WHERE Clause

03/16/2022 Reading Time: 2 Minutes

The WHERE clause is the filtering function for the relational data query layer. WHERE accepts conditions that are evaluated when the query is executed and the records that meet these conditions will be generated in the final result set. The filter condition operators that are allowed are:

Condition Expression Description
= Equal to the provided value
< Less than the provided value
<= Less than or equal to the provided value
> Greater than the provided value
>= Greater than or equal to the provided value
<> or != Not equal to the provided value
IS NULL or IS NOT NULL Is a blank value or is not a blank value
LIKE or NOT LIKE Contains the provided expression or does not contain the provided expression
IN or NOT IN Equals each of the provided values or does not equal each of the provided values
BETWEEN Between the range of the start and end values provided

Unique Operators

The least familiar operators that most will observe from that list are LIKE and IN.

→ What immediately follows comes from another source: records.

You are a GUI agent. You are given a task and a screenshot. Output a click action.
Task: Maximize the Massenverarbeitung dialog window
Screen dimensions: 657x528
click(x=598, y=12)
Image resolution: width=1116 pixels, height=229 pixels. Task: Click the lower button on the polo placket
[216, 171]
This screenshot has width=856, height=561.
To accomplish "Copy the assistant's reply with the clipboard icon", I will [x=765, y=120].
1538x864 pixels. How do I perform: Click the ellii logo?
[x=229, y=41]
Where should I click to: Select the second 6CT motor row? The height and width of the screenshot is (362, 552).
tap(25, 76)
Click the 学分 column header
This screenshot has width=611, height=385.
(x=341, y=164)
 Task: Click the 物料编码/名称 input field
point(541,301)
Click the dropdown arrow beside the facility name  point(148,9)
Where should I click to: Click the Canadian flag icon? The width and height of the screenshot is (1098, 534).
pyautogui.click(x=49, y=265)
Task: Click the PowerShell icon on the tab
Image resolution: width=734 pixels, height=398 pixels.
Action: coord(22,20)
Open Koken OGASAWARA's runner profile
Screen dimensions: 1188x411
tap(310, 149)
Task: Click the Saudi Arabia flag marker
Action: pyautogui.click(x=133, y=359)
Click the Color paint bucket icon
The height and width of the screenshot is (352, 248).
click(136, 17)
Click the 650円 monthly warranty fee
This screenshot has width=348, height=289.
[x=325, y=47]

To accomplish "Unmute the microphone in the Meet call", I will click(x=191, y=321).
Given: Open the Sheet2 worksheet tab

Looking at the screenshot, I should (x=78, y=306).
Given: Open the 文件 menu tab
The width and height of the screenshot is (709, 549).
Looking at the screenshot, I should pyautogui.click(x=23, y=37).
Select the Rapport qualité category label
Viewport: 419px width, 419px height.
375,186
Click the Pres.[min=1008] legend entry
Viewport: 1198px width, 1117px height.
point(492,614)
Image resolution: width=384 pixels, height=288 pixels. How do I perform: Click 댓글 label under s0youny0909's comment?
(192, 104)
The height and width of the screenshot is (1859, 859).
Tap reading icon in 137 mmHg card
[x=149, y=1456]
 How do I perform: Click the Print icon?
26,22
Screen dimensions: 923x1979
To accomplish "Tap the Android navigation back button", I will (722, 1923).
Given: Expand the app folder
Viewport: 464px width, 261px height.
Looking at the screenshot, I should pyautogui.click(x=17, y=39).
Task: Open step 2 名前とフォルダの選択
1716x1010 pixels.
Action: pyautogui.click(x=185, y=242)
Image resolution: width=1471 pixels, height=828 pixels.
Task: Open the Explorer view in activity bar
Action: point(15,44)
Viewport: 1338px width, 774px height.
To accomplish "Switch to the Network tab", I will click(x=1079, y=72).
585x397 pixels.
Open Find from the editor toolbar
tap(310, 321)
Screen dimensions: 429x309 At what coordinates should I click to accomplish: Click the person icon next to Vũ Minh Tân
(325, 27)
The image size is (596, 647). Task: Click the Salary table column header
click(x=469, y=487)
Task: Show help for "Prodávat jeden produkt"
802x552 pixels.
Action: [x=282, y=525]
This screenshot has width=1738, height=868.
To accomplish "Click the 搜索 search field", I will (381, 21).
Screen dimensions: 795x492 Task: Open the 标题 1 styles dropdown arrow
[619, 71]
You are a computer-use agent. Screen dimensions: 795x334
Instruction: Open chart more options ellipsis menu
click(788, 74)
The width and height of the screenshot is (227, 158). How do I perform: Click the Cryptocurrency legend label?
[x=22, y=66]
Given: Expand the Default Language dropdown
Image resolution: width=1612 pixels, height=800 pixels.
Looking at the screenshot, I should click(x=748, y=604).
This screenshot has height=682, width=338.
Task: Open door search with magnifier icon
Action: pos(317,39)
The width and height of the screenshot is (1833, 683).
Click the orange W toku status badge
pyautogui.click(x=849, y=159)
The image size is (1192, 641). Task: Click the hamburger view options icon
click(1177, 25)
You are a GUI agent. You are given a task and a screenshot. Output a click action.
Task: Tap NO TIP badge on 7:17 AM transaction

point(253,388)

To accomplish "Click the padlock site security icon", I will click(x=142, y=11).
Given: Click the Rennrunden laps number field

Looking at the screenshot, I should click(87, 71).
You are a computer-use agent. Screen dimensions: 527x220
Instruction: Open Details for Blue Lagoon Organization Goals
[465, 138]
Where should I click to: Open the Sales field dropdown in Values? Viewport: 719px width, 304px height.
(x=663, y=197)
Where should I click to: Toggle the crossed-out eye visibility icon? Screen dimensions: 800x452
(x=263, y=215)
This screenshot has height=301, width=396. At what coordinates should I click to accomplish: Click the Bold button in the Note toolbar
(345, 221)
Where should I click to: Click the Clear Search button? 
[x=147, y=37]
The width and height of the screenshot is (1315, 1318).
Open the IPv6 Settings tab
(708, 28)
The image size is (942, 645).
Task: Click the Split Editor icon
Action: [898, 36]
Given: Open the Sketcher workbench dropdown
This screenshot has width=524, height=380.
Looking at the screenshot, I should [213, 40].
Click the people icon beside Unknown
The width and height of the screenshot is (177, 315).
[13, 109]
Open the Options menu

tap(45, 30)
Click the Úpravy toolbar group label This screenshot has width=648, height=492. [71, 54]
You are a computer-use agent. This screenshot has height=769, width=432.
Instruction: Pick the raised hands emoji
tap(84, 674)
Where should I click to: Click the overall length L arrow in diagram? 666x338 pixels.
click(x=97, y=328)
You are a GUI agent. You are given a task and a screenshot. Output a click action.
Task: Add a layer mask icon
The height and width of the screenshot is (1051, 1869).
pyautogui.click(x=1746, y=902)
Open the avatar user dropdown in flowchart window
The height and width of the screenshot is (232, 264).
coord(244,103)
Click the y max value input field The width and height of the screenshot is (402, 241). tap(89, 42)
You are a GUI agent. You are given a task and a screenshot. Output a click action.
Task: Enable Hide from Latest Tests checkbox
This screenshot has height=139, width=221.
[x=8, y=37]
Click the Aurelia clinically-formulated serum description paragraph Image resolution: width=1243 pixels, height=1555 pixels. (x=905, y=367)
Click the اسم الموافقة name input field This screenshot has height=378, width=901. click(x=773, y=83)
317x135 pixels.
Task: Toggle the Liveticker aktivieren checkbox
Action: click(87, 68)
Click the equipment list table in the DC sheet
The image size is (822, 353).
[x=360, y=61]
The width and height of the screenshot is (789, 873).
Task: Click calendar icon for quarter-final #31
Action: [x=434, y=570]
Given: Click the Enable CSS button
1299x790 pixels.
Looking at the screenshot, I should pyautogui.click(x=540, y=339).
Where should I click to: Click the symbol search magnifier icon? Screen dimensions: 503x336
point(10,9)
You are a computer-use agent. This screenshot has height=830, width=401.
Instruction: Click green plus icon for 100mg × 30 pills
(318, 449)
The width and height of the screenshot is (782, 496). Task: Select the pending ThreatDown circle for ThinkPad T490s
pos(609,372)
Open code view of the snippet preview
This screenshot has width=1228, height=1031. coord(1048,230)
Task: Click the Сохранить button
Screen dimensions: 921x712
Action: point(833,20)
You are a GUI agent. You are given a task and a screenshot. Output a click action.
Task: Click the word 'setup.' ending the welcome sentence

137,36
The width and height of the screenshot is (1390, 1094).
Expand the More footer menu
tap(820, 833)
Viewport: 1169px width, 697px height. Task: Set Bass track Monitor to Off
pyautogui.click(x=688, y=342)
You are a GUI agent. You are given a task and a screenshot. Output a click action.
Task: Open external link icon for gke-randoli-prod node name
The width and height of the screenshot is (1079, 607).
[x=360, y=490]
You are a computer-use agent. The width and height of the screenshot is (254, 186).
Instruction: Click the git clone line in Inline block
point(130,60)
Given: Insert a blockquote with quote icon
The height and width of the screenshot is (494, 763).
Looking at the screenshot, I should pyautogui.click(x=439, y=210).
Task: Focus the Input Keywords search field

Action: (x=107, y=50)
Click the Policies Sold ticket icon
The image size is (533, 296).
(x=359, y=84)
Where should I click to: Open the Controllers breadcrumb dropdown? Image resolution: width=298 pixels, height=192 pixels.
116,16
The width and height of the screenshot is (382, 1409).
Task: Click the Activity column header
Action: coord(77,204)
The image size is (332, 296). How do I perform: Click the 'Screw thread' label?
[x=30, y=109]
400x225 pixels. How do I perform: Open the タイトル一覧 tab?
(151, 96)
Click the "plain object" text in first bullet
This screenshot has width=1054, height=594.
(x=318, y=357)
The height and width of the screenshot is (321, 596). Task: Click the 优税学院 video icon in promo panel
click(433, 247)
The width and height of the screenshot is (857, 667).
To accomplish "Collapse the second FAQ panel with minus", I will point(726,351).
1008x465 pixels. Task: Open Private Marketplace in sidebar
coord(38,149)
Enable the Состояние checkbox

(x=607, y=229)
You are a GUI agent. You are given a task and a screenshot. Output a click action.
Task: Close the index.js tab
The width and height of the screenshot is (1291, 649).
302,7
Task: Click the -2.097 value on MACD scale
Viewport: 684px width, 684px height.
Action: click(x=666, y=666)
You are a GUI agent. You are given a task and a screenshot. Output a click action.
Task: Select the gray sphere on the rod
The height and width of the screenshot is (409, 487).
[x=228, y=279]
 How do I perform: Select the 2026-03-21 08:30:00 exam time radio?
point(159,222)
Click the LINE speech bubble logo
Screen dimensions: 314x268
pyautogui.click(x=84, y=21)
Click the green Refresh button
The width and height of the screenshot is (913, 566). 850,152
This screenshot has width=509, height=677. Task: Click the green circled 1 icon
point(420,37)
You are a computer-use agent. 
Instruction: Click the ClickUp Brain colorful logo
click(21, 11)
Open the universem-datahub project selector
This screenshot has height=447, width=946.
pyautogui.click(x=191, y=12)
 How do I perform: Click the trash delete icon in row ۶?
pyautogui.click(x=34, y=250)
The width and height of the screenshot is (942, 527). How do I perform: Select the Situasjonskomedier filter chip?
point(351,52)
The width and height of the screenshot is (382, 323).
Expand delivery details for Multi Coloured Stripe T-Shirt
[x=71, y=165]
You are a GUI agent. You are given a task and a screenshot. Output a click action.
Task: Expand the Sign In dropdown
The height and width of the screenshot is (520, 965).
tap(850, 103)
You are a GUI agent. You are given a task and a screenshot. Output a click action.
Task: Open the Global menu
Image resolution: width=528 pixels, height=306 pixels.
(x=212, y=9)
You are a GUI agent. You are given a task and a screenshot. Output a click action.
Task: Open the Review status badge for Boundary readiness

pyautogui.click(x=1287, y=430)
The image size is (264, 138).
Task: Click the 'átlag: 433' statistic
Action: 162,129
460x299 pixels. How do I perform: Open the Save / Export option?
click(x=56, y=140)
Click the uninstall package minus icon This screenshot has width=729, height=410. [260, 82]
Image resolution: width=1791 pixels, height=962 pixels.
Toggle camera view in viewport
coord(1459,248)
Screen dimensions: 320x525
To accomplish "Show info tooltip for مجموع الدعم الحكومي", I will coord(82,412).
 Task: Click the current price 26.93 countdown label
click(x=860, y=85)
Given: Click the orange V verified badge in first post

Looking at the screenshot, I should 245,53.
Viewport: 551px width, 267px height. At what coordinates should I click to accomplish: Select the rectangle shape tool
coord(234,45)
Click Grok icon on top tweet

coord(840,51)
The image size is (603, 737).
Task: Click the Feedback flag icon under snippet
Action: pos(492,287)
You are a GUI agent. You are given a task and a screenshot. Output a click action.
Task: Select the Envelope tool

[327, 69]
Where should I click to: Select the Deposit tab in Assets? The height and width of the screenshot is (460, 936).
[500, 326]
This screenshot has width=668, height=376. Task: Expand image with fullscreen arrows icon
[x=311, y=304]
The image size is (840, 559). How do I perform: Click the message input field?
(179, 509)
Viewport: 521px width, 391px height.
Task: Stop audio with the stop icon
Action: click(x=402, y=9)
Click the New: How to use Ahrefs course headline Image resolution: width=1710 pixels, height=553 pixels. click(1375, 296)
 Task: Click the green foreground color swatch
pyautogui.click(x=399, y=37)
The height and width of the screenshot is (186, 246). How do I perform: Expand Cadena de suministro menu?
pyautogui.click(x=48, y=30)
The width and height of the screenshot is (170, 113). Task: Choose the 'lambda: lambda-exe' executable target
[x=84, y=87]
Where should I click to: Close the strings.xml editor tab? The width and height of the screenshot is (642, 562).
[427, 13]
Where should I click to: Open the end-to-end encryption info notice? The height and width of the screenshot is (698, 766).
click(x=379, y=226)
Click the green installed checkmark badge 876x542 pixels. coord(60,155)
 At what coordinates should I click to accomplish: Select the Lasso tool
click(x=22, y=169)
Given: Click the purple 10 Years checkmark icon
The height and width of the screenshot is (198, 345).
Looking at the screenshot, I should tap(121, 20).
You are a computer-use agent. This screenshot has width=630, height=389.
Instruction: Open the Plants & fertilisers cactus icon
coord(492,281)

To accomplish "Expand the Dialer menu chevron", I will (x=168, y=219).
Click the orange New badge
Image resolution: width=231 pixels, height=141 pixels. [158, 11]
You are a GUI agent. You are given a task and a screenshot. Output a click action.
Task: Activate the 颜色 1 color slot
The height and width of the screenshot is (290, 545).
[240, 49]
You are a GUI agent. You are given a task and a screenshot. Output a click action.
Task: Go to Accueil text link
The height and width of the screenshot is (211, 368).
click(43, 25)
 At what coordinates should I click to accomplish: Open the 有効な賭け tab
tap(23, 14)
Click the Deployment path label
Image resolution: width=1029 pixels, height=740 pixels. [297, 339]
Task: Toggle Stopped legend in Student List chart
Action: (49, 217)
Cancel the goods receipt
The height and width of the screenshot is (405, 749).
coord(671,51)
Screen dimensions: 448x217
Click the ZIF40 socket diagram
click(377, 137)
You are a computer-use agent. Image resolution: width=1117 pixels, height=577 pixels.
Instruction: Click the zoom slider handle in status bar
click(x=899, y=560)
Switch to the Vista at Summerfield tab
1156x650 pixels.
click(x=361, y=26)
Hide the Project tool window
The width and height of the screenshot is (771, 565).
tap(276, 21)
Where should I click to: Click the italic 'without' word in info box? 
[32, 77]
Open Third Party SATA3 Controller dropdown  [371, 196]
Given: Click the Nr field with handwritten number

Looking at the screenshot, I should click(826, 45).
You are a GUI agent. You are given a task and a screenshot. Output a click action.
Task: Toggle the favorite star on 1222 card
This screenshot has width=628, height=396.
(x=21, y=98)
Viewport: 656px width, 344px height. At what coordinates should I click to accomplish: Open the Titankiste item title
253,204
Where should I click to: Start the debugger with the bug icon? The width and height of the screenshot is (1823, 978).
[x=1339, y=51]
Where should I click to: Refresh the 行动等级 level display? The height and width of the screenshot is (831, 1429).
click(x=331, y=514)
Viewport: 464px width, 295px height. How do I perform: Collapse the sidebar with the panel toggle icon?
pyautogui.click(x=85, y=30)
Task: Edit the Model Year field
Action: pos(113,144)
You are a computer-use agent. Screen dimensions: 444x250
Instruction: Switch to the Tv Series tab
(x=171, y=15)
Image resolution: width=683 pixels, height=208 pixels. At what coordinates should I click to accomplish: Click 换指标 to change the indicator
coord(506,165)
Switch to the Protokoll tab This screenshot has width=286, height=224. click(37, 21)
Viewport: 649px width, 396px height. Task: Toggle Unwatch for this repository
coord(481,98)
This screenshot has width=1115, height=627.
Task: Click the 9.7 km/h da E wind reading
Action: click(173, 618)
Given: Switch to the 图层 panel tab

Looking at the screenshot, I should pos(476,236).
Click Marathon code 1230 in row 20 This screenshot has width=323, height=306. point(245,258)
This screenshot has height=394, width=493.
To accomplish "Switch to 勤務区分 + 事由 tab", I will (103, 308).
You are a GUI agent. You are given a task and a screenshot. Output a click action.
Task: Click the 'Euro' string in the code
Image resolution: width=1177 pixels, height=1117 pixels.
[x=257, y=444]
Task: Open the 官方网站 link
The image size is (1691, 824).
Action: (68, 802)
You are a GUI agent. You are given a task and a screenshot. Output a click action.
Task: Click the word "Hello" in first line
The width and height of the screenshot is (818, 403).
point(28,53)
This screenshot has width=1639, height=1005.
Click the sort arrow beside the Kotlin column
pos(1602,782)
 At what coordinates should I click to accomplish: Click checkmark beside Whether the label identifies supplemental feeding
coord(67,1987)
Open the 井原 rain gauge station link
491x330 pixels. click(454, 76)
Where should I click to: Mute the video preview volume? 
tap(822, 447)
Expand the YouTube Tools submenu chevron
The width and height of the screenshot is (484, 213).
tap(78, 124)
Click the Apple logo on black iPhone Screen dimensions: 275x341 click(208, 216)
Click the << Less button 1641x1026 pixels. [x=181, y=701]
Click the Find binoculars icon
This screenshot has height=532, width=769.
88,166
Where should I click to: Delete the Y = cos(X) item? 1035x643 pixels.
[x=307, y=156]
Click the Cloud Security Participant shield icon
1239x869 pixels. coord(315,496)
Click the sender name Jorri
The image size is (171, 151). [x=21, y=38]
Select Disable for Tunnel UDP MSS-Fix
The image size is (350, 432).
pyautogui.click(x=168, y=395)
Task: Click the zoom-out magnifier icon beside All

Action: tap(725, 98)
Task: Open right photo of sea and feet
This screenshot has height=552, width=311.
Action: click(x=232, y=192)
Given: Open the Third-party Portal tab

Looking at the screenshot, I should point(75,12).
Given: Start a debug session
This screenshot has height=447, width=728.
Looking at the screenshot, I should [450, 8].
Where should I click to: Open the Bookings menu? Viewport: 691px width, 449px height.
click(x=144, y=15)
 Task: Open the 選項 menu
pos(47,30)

LIKE / NOT LIKE - LIKE is one of the most flexible operators that you can use. It searches for specific patterns in a given column and accepts wildcard characters % and _

  • % = Zero, one, or multiple characters
  • _ = A single character

This operator is case-sensitive so the casing of the values you provide will matter, but a workaround to this limitation is to use ILIKE which is the same as LIKE, but disregards the casing of the value that is provided. NOT LIKE will look for any records that do not match the pattern provided.

IN / NOT IN - IN captures a grouping of provided values in a comma separated list that will be evaluated for a given column. This operator is commonly used to simplify repetitive condition chaining like first_name = ‘Amy’ AND first_name = ‘Scott’, which can be replaced by first_name IN (‘Amy’, ‘Scott’). NOT IN will exclude any records that match the values provided within the parentheses.

Multiple Conditions

Conditions are separated by the operators, AND and OR and can be grouped with the use of parentheses ().

...
WHERE (
	(signup_date BETWEEN ‘2020-01-01’ AND ‘2020-01-31’)
	AND status IN ('paying', 'trial')
)
OR membership_type = 'VIP'

WHERE Limitations

There are two limitations with the WHERE clause that are commonly asked about, which are aliased column names and aggregations.

Alias

You must directly reference the column names. Alias values are not allowed and will throw an error since the SQL execution order executes WHERE before SELECT. However, there is a common workaround with the use of subqueries that will allow you to use the aliased value name.

-- This query will throw an error
SELECT user_name AS full_name
FROM users
WHERE full_name LIKE '%Ted%'

-- This query will run successfully
SELECT full_name
FROM (
	SELECT user_name AS full_name
	FROM users
) x
WHERE full_name LIKE '%Ted%'

Aggregations

WHERE does not accept aggregated values. In order to filter on aggregates, you must use the HAVING clause. WHERE is executed within the relational data layer, whereas aggregations occur in the non-relational layer which begins with the GROUP BY clause which executes after the WHERE clause.